女性テロリストの出番。

シャルリ・エブド16-9-14)「(捕まった後なので)今週は落ち着けるわ」

シャルリ・エブド(16-9-14)「(捕まった後なので)今週は落ち着けるわ」

9月3-4日の深夜、ノートルダム大聖堂広場に違反駐車していた車のトランクから5個のガスボンベと爆発物が見つかる。広場前のレストランのギャルソンが警察に通報し爆破テロを未然に防ぐ。車内にあったタバコの吸い殻で容疑者がわかる。すでにテロリスト関係のブラックリストに載っていたイネス(19)とオルネラ(29)が車を放置したのがわかり、6日オルネラはヴォクルーズ県のオランジュ市で、イネスはパリ郊外エソンヌ県の友人アメル(39)宅で、いっしょにいた共犯のサラH(23)と共に逮捕。住居から出る際にサラは出刃包丁で警官を刺し、イネスももう一人の警官をナイフで負傷させる。ル・モンド紙(16-9-11)によれば、イネスのバッグには「イスラム国」に忠誠を誓う手紙が入っていたという。それには「アル・アドナニ(同組織のスポークスマン、8/30日に戦死)の指示に従い、私はあなた方の精神にショックを与えるためにあなた方の地を攻撃する」とあった。

ル・モンド紙によれば、サラは2015年3月、シリアに行く前にトルコで逮捕される。彼女は、6月マニャンヴィル市の警官夫婦を刺殺したL.アバラの元フィアンセで、7月末ノルマンディーの教会神父の斬首テロ犯ケルミシュのフィアンセでもあった。この2人が警官に射殺されたあと、サラはアバラの共犯、L.アベルーズと宗教的結婚式を挙げる予定だったが、彼も8日に逮捕された。彼女に数人のフィアンセがいたということは、シリアに向かう女性はジハーディストの妻でなければいけないからだ。8日の取り調べでイネス、アメル、サラたちはリヨン駅のテロを計画していたことが判明。

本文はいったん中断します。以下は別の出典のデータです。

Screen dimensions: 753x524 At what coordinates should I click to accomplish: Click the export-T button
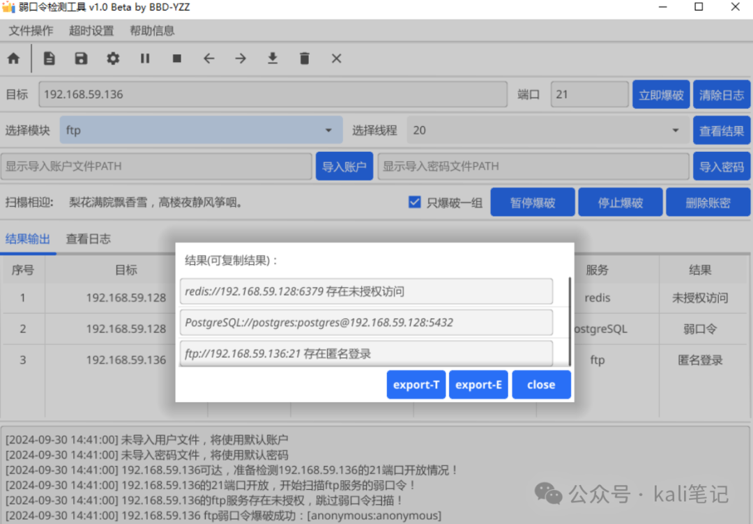416,384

今までシリアに向かうムスリムまたはイスラームに改宗した女性たちはジハーディストに憧れて戦地に向かい、「セックス奴隷」として未来のジハーディストを産み育てる役を担っていると見られてきた。しかし「パレスチナの女性たちのように女性がテロ行為を遂行しているのに男性は何してるのか。……16歳の少女でさえテロ計画を担っている。その意志は見上げたものだ。あなたはどう言い訳できるのか」とアプリのTelegramで繰り返すジハード勧誘員のリモートコントロールに、女性は男性よりも感化されやすいのだろう。ジハード熱に浮かされた女性たちはシリアに行けない欲求不満を、テロ計画を遂行することで埋め合わせしているとみられる。一方、自爆テロは2000 年代初期からもっぱらジハードを目指す若い女性たちが率先して行ってきたのである。

内務省によれば、現在700人余のフランス人ジハーディストがシリアにおり、そのうち約300人 が女性。フランスに戻って来た女性のなかで59人がテロ容疑で取り調べられ(18人が拘置)、そのうちの35人の未成年者の中で12 人は少女なのだ。12 区に住み、4月から監視されていた15歳の少年がTelegramに「大量の無信仰者を殺して殉死したい」と投稿していたことで10日の午後、自宅で逮捕。

今までテロ調査班は、女性や未成年容疑者の扱いが甘かったのは確かだ。シリアの「イスラム国」の占領地が米ソ軍空爆により縮小し戦士も減少しつつあるなかで、ジハーディスト幹部はリモートコントロールにより未成年少女を含む女性ジハーディストによるテロをフランス各地で遂行させる戦略に移ったといえよう。